==== EXERCISE MATERIALS ====

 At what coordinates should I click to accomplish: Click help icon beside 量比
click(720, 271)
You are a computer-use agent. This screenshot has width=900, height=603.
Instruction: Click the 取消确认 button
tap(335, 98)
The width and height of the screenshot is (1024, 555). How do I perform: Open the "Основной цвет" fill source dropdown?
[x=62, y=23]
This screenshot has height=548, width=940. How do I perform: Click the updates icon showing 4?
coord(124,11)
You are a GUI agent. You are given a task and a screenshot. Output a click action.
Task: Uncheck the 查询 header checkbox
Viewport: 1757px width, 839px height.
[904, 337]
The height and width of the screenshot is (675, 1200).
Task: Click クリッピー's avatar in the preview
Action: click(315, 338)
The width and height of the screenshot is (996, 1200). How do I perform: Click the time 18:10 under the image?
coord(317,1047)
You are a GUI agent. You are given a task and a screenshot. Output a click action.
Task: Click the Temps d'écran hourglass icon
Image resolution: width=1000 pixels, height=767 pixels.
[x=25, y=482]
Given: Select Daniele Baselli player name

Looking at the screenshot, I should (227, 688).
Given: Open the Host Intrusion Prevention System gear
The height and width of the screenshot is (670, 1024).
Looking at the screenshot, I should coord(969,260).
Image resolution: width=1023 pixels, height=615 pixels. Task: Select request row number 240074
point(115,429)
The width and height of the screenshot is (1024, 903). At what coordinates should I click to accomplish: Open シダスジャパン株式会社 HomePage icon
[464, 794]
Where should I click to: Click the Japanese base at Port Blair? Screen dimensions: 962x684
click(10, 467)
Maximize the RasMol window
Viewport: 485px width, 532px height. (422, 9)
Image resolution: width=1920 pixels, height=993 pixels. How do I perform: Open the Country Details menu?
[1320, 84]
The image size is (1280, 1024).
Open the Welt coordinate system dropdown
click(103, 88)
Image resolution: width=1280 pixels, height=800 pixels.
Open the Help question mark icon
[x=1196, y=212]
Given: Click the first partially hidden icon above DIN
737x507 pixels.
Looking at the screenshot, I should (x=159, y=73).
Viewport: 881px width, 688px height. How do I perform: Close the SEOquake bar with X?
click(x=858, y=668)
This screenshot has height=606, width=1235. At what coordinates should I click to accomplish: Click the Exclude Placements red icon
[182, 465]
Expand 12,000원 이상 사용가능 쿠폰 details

====

*TASK GOAL*
Down to the last line, return the data above exactly.

*EXPECTED OUTPUT*
 At what coordinates should I click to accomplish: Click help icon beside 量比
click(720, 271)
You are a computer-use agent. This screenshot has width=900, height=603.
Instruction: Click the 取消确认 button
tap(335, 98)
The width and height of the screenshot is (1024, 555). How do I perform: Open the "Основной цвет" fill source dropdown?
[x=62, y=23]
This screenshot has height=548, width=940. How do I perform: Click the updates icon showing 4?
coord(124,11)
You are a GUI agent. You are given a task and a screenshot. Output a click action.
Task: Uncheck the 查询 header checkbox
Viewport: 1757px width, 839px height.
[904, 337]
The height and width of the screenshot is (675, 1200).
Task: Click クリッピー's avatar in the preview
Action: click(315, 338)
The width and height of the screenshot is (996, 1200). How do I perform: Click the time 18:10 under the image?
coord(317,1047)
You are a GUI agent. You are given a task and a screenshot. Output a click action.
Task: Click the Temps d'écran hourglass icon
Image resolution: width=1000 pixels, height=767 pixels.
[x=25, y=482]
Given: Select Daniele Baselli player name

Looking at the screenshot, I should (227, 688).
Given: Open the Host Intrusion Prevention System gear
The height and width of the screenshot is (670, 1024).
Looking at the screenshot, I should coord(969,260).
Image resolution: width=1023 pixels, height=615 pixels. Task: Select request row number 240074
point(115,429)
The width and height of the screenshot is (1024, 903). At what coordinates should I click to accomplish: Open シダスジャパン株式会社 HomePage icon
[464, 794]
Where should I click to: Click the Japanese base at Port Blair? Screen dimensions: 962x684
click(10, 467)
Maximize the RasMol window
Viewport: 485px width, 532px height. (422, 9)
Image resolution: width=1920 pixels, height=993 pixels. How do I perform: Open the Country Details menu?
[1320, 84]
The image size is (1280, 1024).
Open the Welt coordinate system dropdown
click(103, 88)
Image resolution: width=1280 pixels, height=800 pixels.
Open the Help question mark icon
[x=1196, y=212]
Given: Click the first partially hidden icon above DIN
737x507 pixels.
Looking at the screenshot, I should (x=159, y=73).
Viewport: 881px width, 688px height. How do I perform: Close the SEOquake bar with X?
click(x=858, y=668)
This screenshot has height=606, width=1235. At what coordinates should I click to accomplish: Click the Exclude Placements red icon
[182, 465]
Expand 12,000원 이상 사용가능 쿠폰 details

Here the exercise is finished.